Exercise: The output should be all lines of the entries below in which the word "agent" occurs.

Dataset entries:
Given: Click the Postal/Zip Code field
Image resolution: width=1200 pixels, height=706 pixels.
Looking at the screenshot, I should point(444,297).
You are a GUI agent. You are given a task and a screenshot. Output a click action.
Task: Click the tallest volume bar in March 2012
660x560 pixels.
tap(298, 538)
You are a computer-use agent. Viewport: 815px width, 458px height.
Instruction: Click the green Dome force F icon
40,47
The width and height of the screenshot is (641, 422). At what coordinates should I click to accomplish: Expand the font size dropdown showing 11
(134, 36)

...

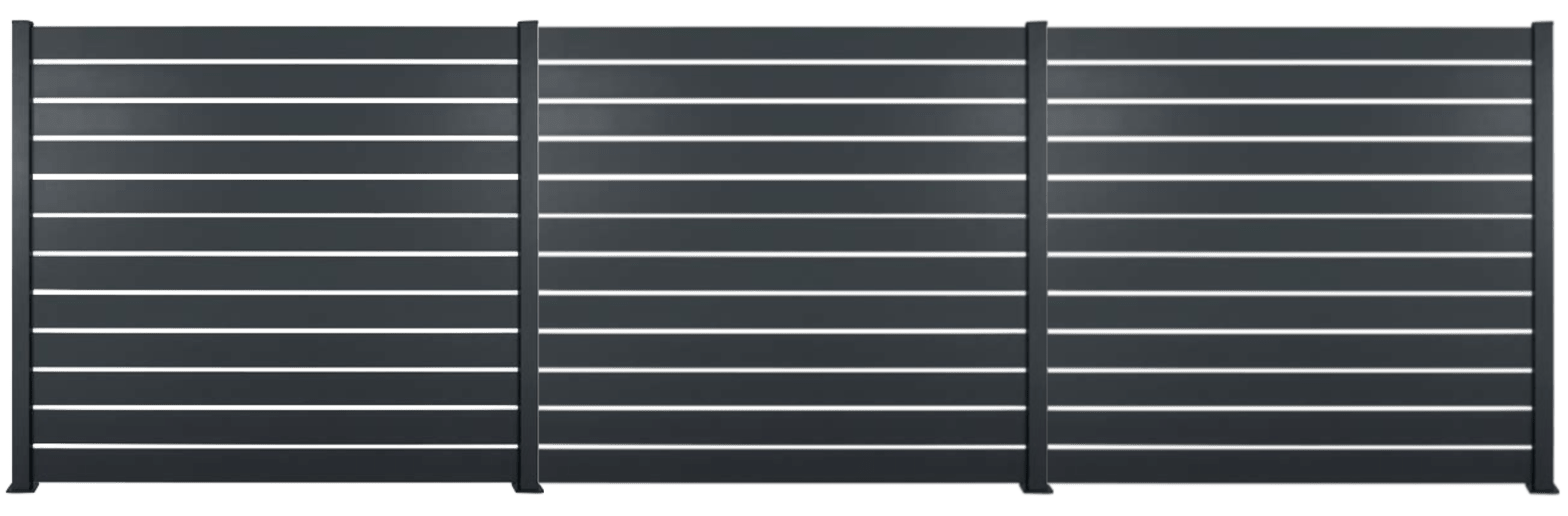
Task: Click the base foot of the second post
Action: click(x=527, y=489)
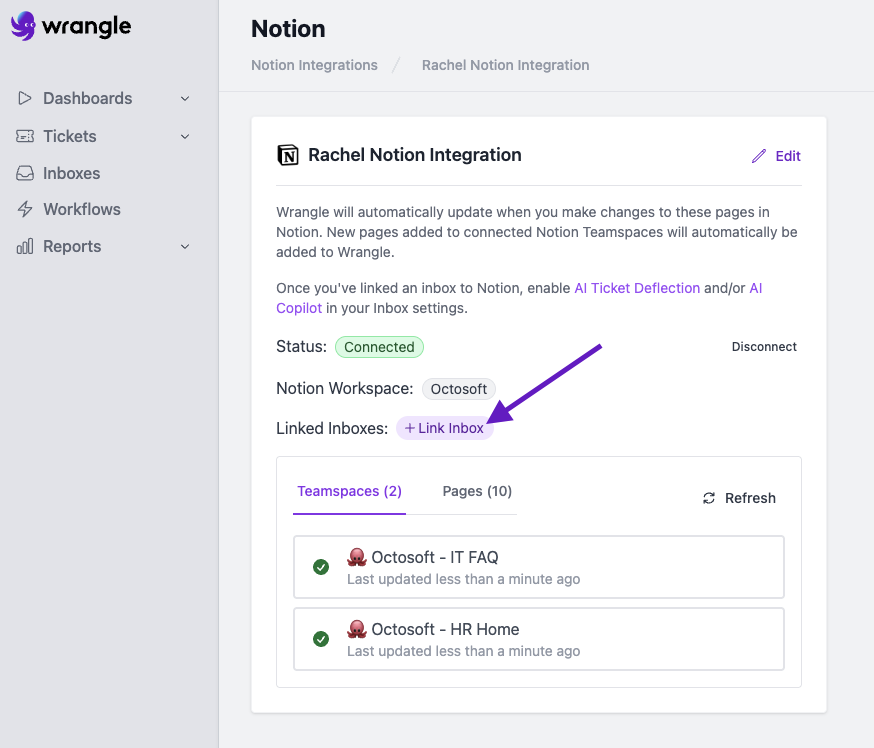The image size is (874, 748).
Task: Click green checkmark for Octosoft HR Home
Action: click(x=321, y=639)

Answer to this problem:
You are a GUI agent. You are given a task and a screenshot. Output a click action.
You are a computer-use agent. Viewport: 815px width, 458px height.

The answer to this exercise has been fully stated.